My young student has a small body and a somewhat smallish voice.
In recent performances she did of Sally in the "Nightmare Before
Christmas" she wore a head-set microphone. The problem was the
rehearsals before the performance. They rehearsed in a large
chorus room with a piano, and the teacher and other students complained
that they could not hear her over the piano when she sang.
Because she would be wearing a microphone during the show, it wasn't a
problem other than the rehearsals. However, the complaining
during the rehearsals was driving her to push and over-sing, and she
was having trouble because of it. Imaging ruining a voice over
the rehearsals and not the performance! ARRRGH.... So I got to
thinking:
What DO I do when I sing in a big room versus a small room?
Everyone had always said to me "sing to fill the space" and luckily, I
intuitively knew what that meant and just DID it. My student did
NOT intuitively know what it meant, so I really had to get specific to
teach it to her. HOW DID I sing to "fill the space" and what the
heck did that actually mean? Great question!
Rather than think about how, I sang into three different rooms and then
considered how it felt different, and together the student and I really
examined what those differences were in the three different size
spaces.
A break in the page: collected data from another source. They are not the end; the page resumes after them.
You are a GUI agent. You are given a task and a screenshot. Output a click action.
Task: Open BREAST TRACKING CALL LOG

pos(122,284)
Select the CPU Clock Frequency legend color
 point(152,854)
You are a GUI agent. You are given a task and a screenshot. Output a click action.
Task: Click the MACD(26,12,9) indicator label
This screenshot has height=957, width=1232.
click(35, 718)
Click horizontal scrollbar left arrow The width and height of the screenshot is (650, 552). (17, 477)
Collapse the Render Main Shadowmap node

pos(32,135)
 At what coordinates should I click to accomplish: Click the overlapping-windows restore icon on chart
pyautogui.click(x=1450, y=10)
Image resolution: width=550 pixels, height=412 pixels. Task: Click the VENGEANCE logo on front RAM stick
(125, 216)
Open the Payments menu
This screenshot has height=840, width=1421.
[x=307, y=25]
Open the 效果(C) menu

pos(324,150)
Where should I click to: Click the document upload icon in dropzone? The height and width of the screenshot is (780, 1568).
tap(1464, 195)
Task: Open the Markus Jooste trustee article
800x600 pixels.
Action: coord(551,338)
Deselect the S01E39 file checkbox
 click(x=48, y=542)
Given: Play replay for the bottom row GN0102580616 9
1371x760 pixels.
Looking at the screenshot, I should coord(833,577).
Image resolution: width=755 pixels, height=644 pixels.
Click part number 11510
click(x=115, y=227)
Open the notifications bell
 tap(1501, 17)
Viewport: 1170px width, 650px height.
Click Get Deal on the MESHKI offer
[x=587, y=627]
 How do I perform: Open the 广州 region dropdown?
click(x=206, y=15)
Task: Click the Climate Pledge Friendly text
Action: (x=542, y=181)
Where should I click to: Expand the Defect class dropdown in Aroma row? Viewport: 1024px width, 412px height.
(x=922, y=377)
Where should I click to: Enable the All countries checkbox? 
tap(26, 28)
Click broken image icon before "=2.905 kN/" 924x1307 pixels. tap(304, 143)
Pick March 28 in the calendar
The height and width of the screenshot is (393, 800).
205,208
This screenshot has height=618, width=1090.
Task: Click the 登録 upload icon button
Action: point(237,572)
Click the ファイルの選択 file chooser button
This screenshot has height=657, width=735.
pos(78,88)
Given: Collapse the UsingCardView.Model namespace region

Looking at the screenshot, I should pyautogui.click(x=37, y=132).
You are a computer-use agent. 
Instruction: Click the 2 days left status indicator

In the small room, I sang only considering the feeling of
the resonators in my body, meaning my bones and empty spaces.
When I got into a larger room and sang with the same feeling it didn't
quite work, so I sang the adjustment to fill the room and found that I
sang into the resonators of the ROOM, beyond my body and then felt the
"splash back" of the resonance bouncing off the room's hard surfaces
and coming back to me. When I understood what I had done, we then
went into the largest space and I did the same thing again: sang to the
resonating surface in the room twenty to thirty feet away and listened
for and felt the splash-back. The more I tuned myself to the room
to "feel" the splash-back off walls, the more comfortably I could sing
in the room. When I tried it with my eyes closed, it worked even
better. I had to shift my thinking about my body. Rather
than picture my own resonators in my body, I pictured the resonators in
the room and focused on those. It worked every time, with
absolutely no pushing or over-singing. With my eyes closed, the
more present I was to the room resonators, the better my voice
worked. Once I actually felt myself in the room, rather than just
in my body, the voice worked even better and the whole thing became
physically easier to do. I actually put less physical energy into
singing into the large room than I did the small room once I really got
the whole thing working in the big room. It makes sense because
there is SO MUCH MORE resonating surface in a large room than there is
in my body. By learning to take advantage of those, of course I produce
more resonance with less effort on more surface!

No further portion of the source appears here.